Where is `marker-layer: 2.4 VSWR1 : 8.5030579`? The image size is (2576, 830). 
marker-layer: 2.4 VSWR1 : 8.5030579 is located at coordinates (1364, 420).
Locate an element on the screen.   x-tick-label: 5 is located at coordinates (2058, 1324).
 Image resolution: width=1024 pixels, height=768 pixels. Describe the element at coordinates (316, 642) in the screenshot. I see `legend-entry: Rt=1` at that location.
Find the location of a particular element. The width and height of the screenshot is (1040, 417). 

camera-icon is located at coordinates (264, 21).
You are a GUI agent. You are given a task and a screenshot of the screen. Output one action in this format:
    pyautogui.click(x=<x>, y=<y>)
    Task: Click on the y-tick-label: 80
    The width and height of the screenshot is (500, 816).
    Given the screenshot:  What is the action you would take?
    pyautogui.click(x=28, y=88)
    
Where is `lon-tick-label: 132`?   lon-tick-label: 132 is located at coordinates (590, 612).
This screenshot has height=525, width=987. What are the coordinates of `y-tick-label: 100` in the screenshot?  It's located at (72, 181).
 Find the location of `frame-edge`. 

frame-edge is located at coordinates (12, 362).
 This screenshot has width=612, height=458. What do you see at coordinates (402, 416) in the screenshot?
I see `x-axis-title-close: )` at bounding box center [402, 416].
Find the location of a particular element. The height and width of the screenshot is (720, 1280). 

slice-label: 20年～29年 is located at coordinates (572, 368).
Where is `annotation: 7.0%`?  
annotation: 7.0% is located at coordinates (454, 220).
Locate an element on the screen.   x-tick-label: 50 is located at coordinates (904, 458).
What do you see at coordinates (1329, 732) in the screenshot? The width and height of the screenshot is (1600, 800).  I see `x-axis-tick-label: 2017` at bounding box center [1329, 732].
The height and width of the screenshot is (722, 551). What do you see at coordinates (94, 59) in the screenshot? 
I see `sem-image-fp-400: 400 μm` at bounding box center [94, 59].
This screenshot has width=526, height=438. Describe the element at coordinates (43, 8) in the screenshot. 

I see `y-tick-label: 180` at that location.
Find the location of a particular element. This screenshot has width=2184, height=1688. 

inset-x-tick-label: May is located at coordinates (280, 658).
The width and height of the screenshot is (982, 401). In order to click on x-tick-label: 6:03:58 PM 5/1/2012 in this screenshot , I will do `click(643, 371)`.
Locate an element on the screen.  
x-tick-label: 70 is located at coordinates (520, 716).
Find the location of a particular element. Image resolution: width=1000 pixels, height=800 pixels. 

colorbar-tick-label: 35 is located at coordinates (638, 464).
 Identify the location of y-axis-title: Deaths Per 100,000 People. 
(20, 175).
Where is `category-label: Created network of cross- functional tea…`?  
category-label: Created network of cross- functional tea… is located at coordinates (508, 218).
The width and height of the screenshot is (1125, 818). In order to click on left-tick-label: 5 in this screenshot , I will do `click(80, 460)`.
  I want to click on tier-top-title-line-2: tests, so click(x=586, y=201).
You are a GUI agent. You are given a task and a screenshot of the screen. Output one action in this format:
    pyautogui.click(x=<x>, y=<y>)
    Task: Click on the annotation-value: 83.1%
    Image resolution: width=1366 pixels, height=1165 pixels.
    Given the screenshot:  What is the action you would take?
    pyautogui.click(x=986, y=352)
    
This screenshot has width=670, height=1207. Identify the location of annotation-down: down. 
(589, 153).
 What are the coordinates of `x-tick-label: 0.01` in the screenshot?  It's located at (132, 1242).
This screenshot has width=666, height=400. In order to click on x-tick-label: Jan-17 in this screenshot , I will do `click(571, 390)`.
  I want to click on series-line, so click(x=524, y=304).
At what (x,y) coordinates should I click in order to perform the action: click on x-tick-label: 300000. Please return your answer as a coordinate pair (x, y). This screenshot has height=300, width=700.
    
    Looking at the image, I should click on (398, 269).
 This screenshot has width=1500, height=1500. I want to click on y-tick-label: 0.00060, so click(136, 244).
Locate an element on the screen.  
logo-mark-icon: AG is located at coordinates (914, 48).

#####

What is needed:
Can you put every line of the rows above into a Markdown table with two columns, No. and Line, numbering each line and skipping blank lines?

Reply:
| No. | Line |
|---|---|
| 1 | Where is `marker-layer: 2.4 VSWR1 : 8.5030579`? The image size is (2576, 830).  |
| 2 | marker-layer: 2.4 VSWR1 : 8.5030579 is located at coordinates (1364, 420). |
| 3 | Locate an element on the screen.   x-tick-label: 5 is located at coordinates (2058, 1324). |
| 4 |  Image resolution: width=1024 pixels, height=768 pixels. Describe the element at coordinates (316, 642) in the screenshot. I see `legend-entry: Rt=1` at that location. |
| 5 | Find the location of a particular element. The width and height of the screenshot is (1040, 417).  |
| 6 | camera-icon is located at coordinates (264, 21). |
| 7 | You are a GUI agent. You are given a task and a screenshot of the screen. Output one action in this format: |
| 8 |     pyautogui.click(x=<x>, y=<y>) |
| 9 |     Task: Click on the y-tick-label: 80 |
| 10 |     The width and height of the screenshot is (500, 816). |
| 11 |     Given the screenshot:  What is the action you would take? |
| 12 |     pyautogui.click(x=28, y=88) |
| 13 | Where is `lon-tick-label: 132`?   lon-tick-label: 132 is located at coordinates (590, 612). |
| 14 | This screenshot has height=525, width=987. What are the coordinates of `y-tick-label: 100` in the screenshot?  It's located at (72, 181). |
| 15 |  Find the location of `frame-edge`.  |
| 16 | frame-edge is located at coordinates (12, 362). |
| 17 |  This screenshot has width=612, height=458. What do you see at coordinates (402, 416) in the screenshot? |
| 18 | I see `x-axis-title-close: )` at bounding box center [402, 416]. |
| 19 | Find the location of a particular element. The height and width of the screenshot is (720, 1280).  |
| 20 | slice-label: 20年～29年 is located at coordinates (572, 368). |
| 21 | Where is `annotation: 7.0%`?   |
| 22 | annotation: 7.0% is located at coordinates (454, 220). |
| 23 | Locate an element on the screen.   x-tick-label: 50 is located at coordinates (904, 458). |
| 24 | What do you see at coordinates (1329, 732) in the screenshot? The width and height of the screenshot is (1600, 800).  I see `x-axis-tick-label: 2017` at bounding box center [1329, 732]. |
| 25 | The height and width of the screenshot is (722, 551). What do you see at coordinates (94, 59) in the screenshot?  |
| 26 | I see `sem-image-fp-400: 400 μm` at bounding box center [94, 59]. |
| 27 | This screenshot has width=526, height=438. Describe the element at coordinates (43, 8) in the screenshot.  |
| 28 | I see `y-tick-label: 180` at that location. |
| 29 | Find the location of a particular element. This screenshot has width=2184, height=1688.  |
| 30 | inset-x-tick-label: May is located at coordinates (280, 658). |
| 31 | The width and height of the screenshot is (982, 401). In order to click on x-tick-label: 6:03:58 PM 5/1/2012 in this screenshot , I will do `click(643, 371)`. |
| 32 | Locate an element on the screen.   |
| 33 | x-tick-label: 70 is located at coordinates (520, 716). |
| 34 | Find the location of a particular element. Image resolution: width=1000 pixels, height=800 pixels.  |
| 35 | colorbar-tick-label: 35 is located at coordinates (638, 464). |
| 36 |  Identify the location of y-axis-title: Deaths Per 100,000 People.  |
| 37 | (20, 175). |
| 38 | Where is `category-label: Created network of cross- functional tea…`?   |
| 39 | category-label: Created network of cross- functional tea… is located at coordinates (508, 218). |
| 40 | The width and height of the screenshot is (1125, 818). In order to click on left-tick-label: 5 in this screenshot , I will do `click(80, 460)`. |
| 41 |   I want to click on tier-top-title-line-2: tests, so click(x=586, y=201). |
| 42 | You are a GUI agent. You are given a task and a screenshot of the screen. Output one action in this format: |
| 43 |     pyautogui.click(x=<x>, y=<y>) |
| 44 |     Task: Click on the annotation-value: 83.1% |
| 45 |     Image resolution: width=1366 pixels, height=1165 pixels. |
| 46 |     Given the screenshot:  What is the action you would take? |
| 47 |     pyautogui.click(x=986, y=352) |
| 48 | This screenshot has width=670, height=1207. Identify the location of annotation-down: down.  |
| 49 | (589, 153). |
| 50 |  What are the coordinates of `x-tick-label: 0.01` in the screenshot?  It's located at (132, 1242). |
| 51 | This screenshot has width=666, height=400. In order to click on x-tick-label: Jan-17 in this screenshot , I will do `click(571, 390)`. |
| 52 |   I want to click on series-line, so click(x=524, y=304). |
| 53 | At what (x,y) coordinates should I click in order to perform the action: click on x-tick-label: 300000. Please return your answer as a coordinate pair (x, y). This screenshot has height=300, width=700. |
| 54 |     Looking at the image, I should click on (398, 269). |
| 55 |  This screenshot has width=1500, height=1500. I want to click on y-tick-label: 0.00060, so click(136, 244). |
| 56 | Locate an element on the screen.   |
| 57 | logo-mark-icon: AG is located at coordinates (914, 48). |